Personalization Bubble

With growing amount of data on the Internet, the need for information retrieval systems i.e. search engines is inarguable. Moreover, to efficiently search such huge volumes of data, these search engines use numerous smart techniques and algorithms. Perhaps the most famous example is the PageRank algorithm to quantify the importance of a webpage. However, it was soon realized that determining the importance of a webpage alone was not enough. It was equally important to determine the relevancy (what the user exactly wants) of a webpage. It was Google which pioneered a technique for the same: personalization.

Personalization in the context of search engines means to filter and re-rank search results based on users’ interests and past experiences. Concretely, a programmer is more likely to mean the programming language “C” in a search query “C interview questions” rather than the alphabet C. Personalization helps in delivering relevant results by either interpreting the search query or re-ranking the search results according to a “personal profile”. This profile is created by social media, online news portals and search engines according to searches carried out by a user,   selection of the results i.e. which link he clicks on and various other features or signals.

Personalization in searching has conquered the challenges posed in searching caused by exponentially rising data. According to TechCrunch, Facebook is processing about 2.5 billion pieces of content and 500+ terabytes of data each day and there is a similar status for Google, Amazon, Twitter and other leading corporations. Another similarity among these big tech giants is that they use personalization techniques as a primary mechanism. However, it introduces a new problem of its own.

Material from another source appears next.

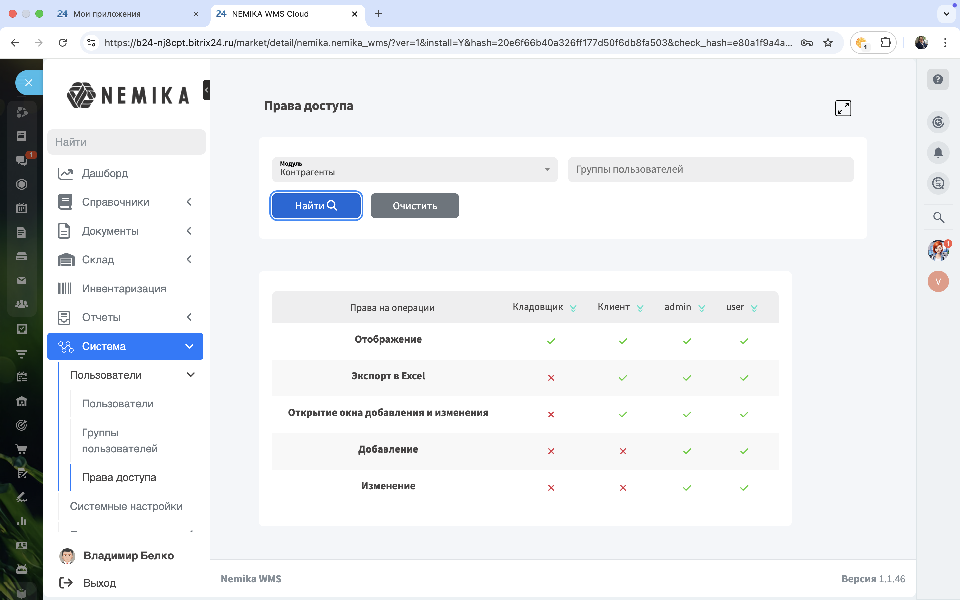Click the magnifier search icon in right panel

[938, 217]
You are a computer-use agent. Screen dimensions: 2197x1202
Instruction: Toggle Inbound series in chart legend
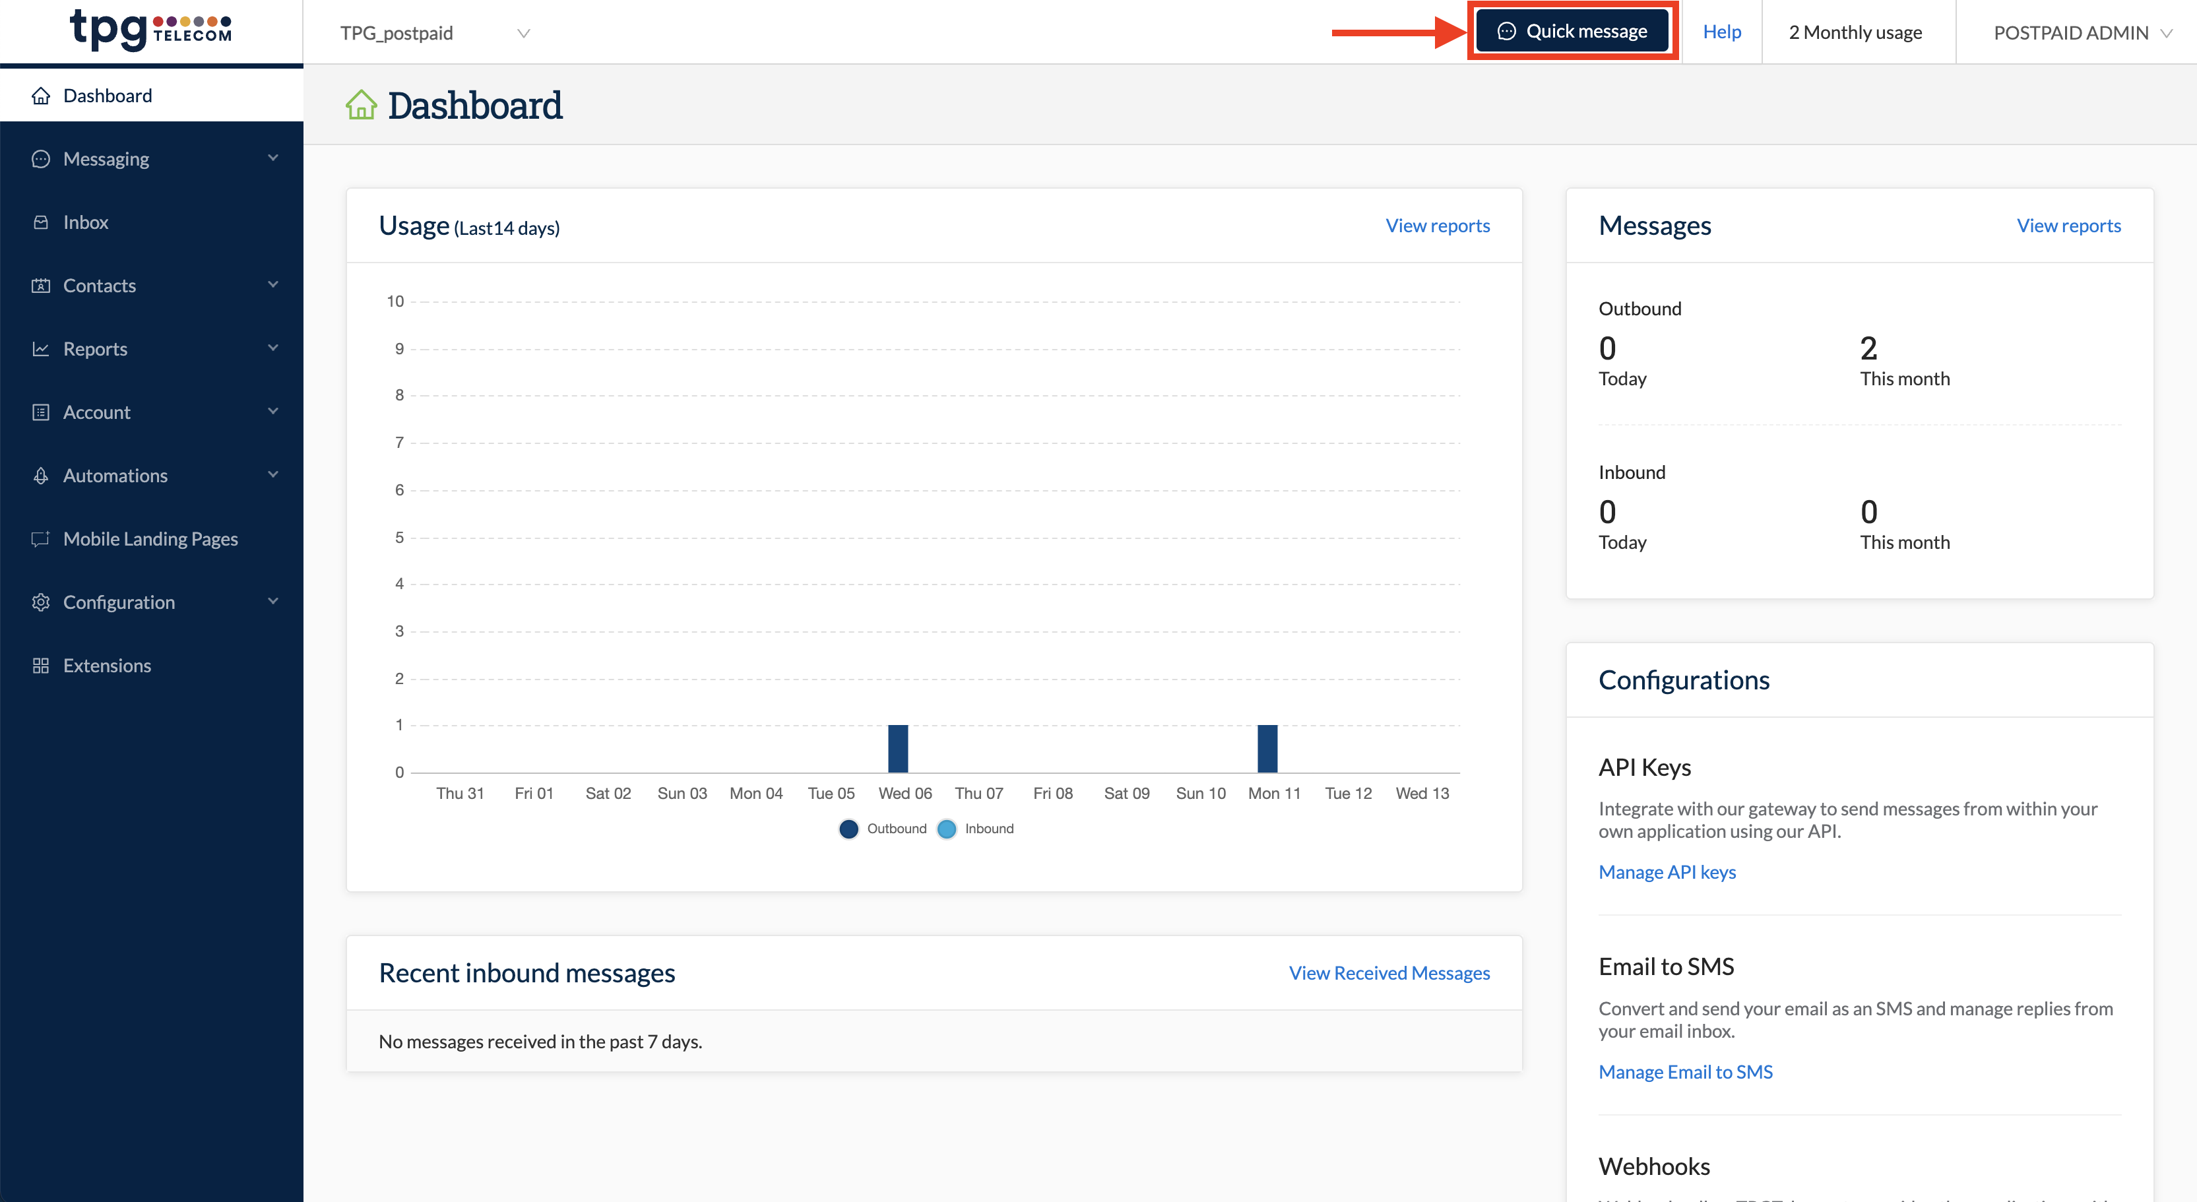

Aptly termed “Filter Bubble” by author Eli Pariser in his book ‘The Filter Bubble: What the Internet is Hiding from You’, it is a phenomenon in which a user always ends up getting results resonating with is personal profile thereby getting “trapped” inside an information bubble created of his own. Pariser argues that these filter bubbles thus formed only show a user what he wants to see thereby separating im from contents that are in contrast to his interests. In a Ted Talk given by Pariser, he gives an example of how these bubbles impact the search results. In that example, he asked two of his friends to search for Egypt and send him the results. The result was surprising, one search result focused on olitical affairs of the country and the other (totally contradicting the first one) portrayed Egypt as a holiday destination.

Complex unsupervised algorithms are used as the framework for personalization. Primary of these algorithms is clustering, where the search engine uses various features (from the users’ past queries to the computer he uses) as input to classify users into different clusters. This segregation f users creates different bubbles and hampers exchange of opinions among them thereby disallowing “civic discourse”. It is often argued just how much distortion personalization brings to the search results.  Some argue that personalization distorts only on the lower end results while others argue that it affects the top search results’ ranking.

Another intimidating problem raised by filter bubble is the perception of quality in the search by a personalized user. As the user’s personalized profile is maintained by news sites, online vendors, social media, and search engines, they discern the search results as of high quality. Meanwhile, at the same time users are completely unknown of what is hidden from them by programmed gatekeepers.

Unarguably, personalization is a necessity for efficient and relevant search results but it promotes these filter bubbles. Some search engines such as Duckduckgo market itself as free from filter bubbles but cannot outperform search giants such as Google when it comes to the relevancy of results. And even hough the most popular search engine, Google, has an option to turn off personalized search results, not many are aware of such feature. At the end, it’s a tradeoff between getting relevant search results and living inside an information bubble.

In today’s world of growing data, personalization is indispensable for efficient search and relevancy. It has succeeded in creating the structured web content and has unequivocally brought significant benefit to the users. But at the same time, it seems to violate the ultimate goal of internet i.e. freedom in the quest for knowledge and information.

Facebook’s CEO, Mark Zuckerberg says,

“A squirrel dying in front of your house may be more relevant to your interests right now than people dying in Africa” - one of the probable baselines for Facebook tailored news feed.

In the specific sense, this may be very true and in fact maybe what we want to hear but, simultaneously we are missing out on what we need to hear.

Though the choice is ours - There is a vast difference between what we need to hear and what we want to hear.